= Extract provided =
Pre-requisites before starting the training

In [None]:
# Mention the language code that needs to be translated, this is different for different languages
# Please check the paper of NLLB: https://arxiv.org/pdf/2207.04672 for language codes
# The language codes are mentioned in pages 13, 14 and 15

src_code = "hin_Deva"
tgt_code = "guj_Gujr"

# Set the path for loading the HIMNAGY dataset and convert it into HugginFace format
# Load the splits of the text files available in HIMNAGY repository (change the folder name)
# The folder should contain the train, test and dev set.
src_path = "/media/sda2/Share/Surupendu/machine_translation/dataset/HIMANGY/hindi_splits/health/"

# Save the ".tsv" files in the folder (change the folder name)
save_path = "/media/sda2/Share/Surupendu/machine_translation/hugging_face/dataset/splits/"

# Set the output directory where the checkpoints will be stored (change the folder name).
output_dir = "/content/drive/MyDrive/trained_models"

Scripts for storing the train, test and dev set in Huggingface format

In [None]:
import pandas as pd
import os

def create_file(src_path, save_path, file_name):
    """
      Convert the ".txt" file to Huggingface format.

= Provided material =
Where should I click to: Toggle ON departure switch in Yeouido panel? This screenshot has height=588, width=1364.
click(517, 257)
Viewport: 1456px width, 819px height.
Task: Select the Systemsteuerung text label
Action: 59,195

...

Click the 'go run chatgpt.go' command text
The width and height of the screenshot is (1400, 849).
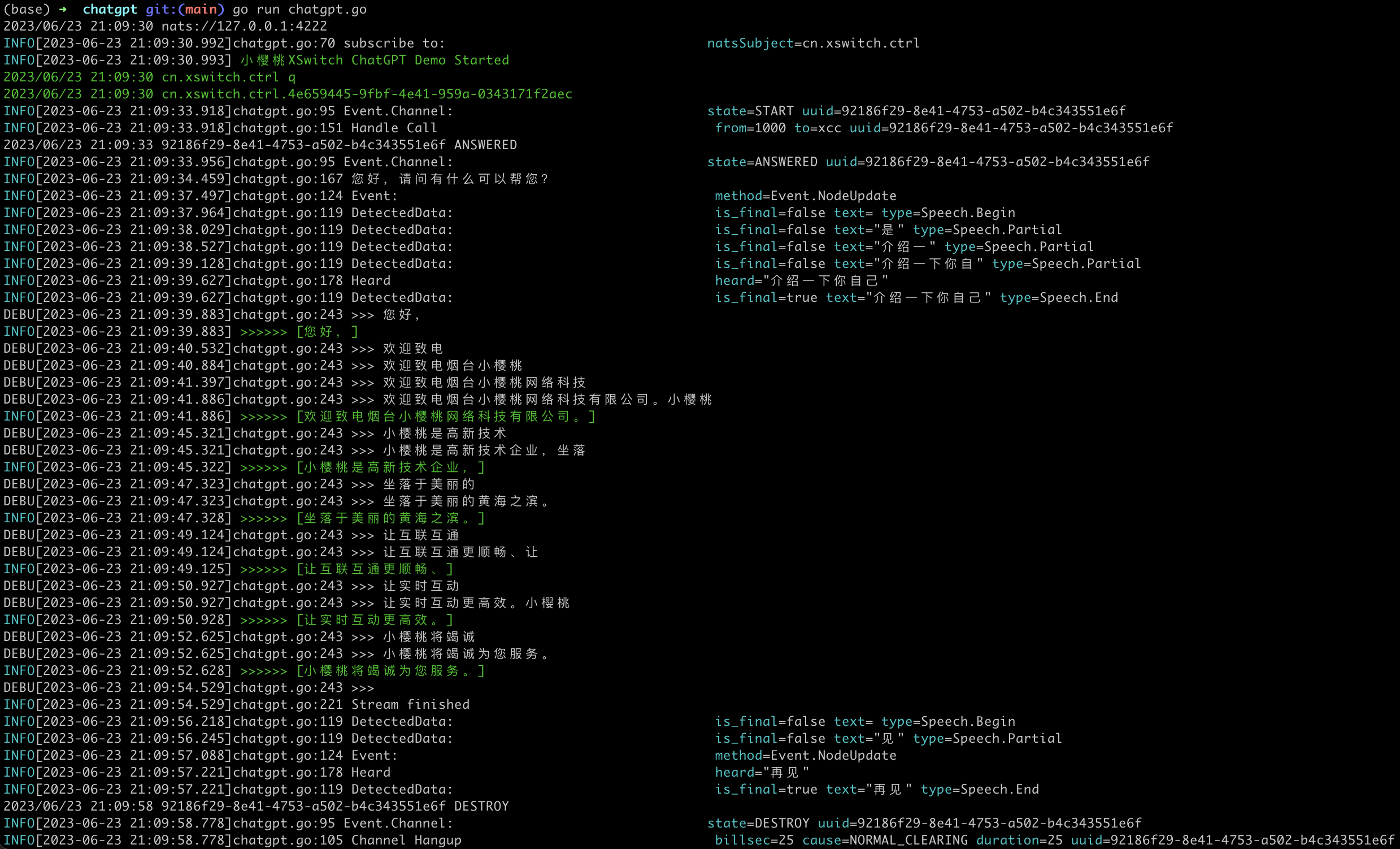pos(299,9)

= Short exercise =
Write what comes next in the machine translation notebook shown above the items, continuing the code from the point where it stops.

= Result of this exercise =
      The file should be in tsv format. The file contains two headers: id and translation
      Each row in the translation field contains {"src_lang_code": <sent>, "tgt_lang_code": <sent>}
    """
    df = pd.read_csv(src_path + file_name, names=[src_code, tgt_code], sep="\t")
    src_lines = [line.rstrip() for line in list(df[src_code].values)]
    tgt_lines = [line.rstrip() for line in list(df[tgt_code].values)]
    ids = [i+1 for i in range(len(df))]
    rows = [{src_code: src_line, tgt_code: tgt_line} for src_line, tgt_line in zip(src_lines, tgt_lines)]
    df = pd.DataFrame({"ids": ids, "translation": rows})
    file_name = file_name.replace("txt", "tsv")
    df.to_csv(save_path + file_name, sep="\t", index=False)

In [None]:
# Run the function for loading
files = os.listdir(src_path)
create_file(src_path, save_path, files[0])
create_file(src_path, save_path, files[1])
create_file(src_path, save_path, files[2])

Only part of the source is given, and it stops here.